Enabling search across all sites

These notes are about the setup on the docs machine to support search across all sites under an entry point, that is, https://docs.mbari.org/ or https://docs.mbari.org/internal/.

Meilisearch

Note

  • Under testing.
  • The steps here might be incomplete; to be updated.
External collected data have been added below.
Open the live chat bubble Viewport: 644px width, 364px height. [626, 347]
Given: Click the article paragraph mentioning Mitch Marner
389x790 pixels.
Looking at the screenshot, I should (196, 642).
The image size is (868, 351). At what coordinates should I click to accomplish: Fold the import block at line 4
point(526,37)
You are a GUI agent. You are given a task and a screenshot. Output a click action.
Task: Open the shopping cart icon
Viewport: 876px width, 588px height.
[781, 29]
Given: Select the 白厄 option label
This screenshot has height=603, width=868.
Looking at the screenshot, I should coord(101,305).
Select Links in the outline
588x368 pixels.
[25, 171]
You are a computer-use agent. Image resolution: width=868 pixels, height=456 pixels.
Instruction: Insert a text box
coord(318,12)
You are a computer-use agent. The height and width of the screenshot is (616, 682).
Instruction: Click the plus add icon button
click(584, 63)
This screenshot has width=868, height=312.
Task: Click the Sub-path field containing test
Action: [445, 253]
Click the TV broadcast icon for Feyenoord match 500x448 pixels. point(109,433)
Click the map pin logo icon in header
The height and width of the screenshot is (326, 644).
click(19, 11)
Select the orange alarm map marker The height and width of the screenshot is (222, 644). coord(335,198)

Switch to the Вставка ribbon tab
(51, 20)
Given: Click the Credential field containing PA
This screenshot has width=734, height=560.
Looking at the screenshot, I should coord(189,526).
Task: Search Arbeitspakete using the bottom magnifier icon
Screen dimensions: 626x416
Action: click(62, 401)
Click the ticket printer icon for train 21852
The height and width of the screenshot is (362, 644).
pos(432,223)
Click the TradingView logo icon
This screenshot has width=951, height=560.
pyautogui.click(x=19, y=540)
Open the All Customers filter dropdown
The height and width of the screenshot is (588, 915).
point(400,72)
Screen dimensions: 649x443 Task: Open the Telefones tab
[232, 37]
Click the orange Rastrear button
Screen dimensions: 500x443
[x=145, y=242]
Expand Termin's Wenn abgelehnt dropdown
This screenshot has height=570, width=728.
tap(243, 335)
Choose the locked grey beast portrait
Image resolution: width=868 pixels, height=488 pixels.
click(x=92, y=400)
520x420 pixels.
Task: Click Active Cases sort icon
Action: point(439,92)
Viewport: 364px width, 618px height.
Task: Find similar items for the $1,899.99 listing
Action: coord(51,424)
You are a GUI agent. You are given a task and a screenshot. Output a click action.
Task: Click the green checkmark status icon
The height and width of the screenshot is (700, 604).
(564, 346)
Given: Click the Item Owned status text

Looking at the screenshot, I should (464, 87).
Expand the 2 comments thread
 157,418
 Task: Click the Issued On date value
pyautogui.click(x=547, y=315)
Ref: https://docs.meilisearch.com/

2022-02-07 - Status of our setup:

  • Basic but functional (for both public and internal sites)
  • Configuration files (*-meili.json) for the docs-scraper tool are very basic.
    • TODO: adjustments to better extract the information, indicate "levels," etc., so the search results are better presented to the user.
  • Meilisearch service started @reboot time.
  • Launching of scraper processes for both public and internal sites is for now done via cronjob every couple of hours.
    • TODO: determine an appropriate mechanism to update the relevant index soon after a site is deployed.

Meilisearch Server

Setting up the server

Note: At the moment, compiling meilisearch from source, but there are published binaries that we could use as well.

cd ~/meilisearch/
git clone https://github.com/meilisearch/meilisearch.git
cd ~/meilisearch/meilisearch/
cargo build --release

Running the server

cd ~/meilisearch/meilisearch/
export MEILISEARCH_API_KEY=myMasterKey
target/release/meilisearch --no-analytics

Cronjob

A @reboot cronjob was set up to launch the service, see meilisearch_server_cronjob.sh:

@reboot /home/docsadm/mkdocs/docs-mbari-org-webhook-doc/bin/meilisearch_server_cronjob.sh

Proxy-pass

In /etc/httpd/conf.d/ssl.conf:

<Location /meilisearch/>
  ProxyPass        http://localhost:7700/
  ProxyPassReverse http://localhost:7700/
</Location>

This allows the service to be accessible externally at https://docs.mbari.org/meilisearch/, which is needed for the external search pages to work.

Scraper

Setting up docs-scraper

Ref: https://github.com/meilisearch/docs-scraper

cd ~/meilisearch/
git clone https://github.com/meilisearch/docs-scraper.git
cd ~/meilisearch/docs-scraper
python3.9 -m pip install --user pipx
~/.local/bin/pipx install pipenv
PATH=/home/docsadm/.local/bin:$PATH
pipenv install

Scrapping

cd ~/meilisearch/docs-scraper
export PATH=/home/docsadm/.local/bin:$PATH
export MEILISEARCH_API_KEY=myMasterKey
export MEILISEARCH_HOST_URL=http://localhost:7700

Public sites:

pipenv run ./docs_scraper ./public-docs-meili.json

Internal sites:

pipenv run ./docs_scraper ./internal-docs-meili.json

Cronjob

For the moment, we have set up a cronjob to run the scraping every couple of hours, see meilisearch_scraper_cronjob.sh:

42 */3 * * * /home/docsadm/mkdocs/docs-mbari-org-webhook-doc/bin/meilisearch_scraper_cronjob.sh

Including the search field

The generate_site_list.py script has been updated to include the field in the site listing index.html files.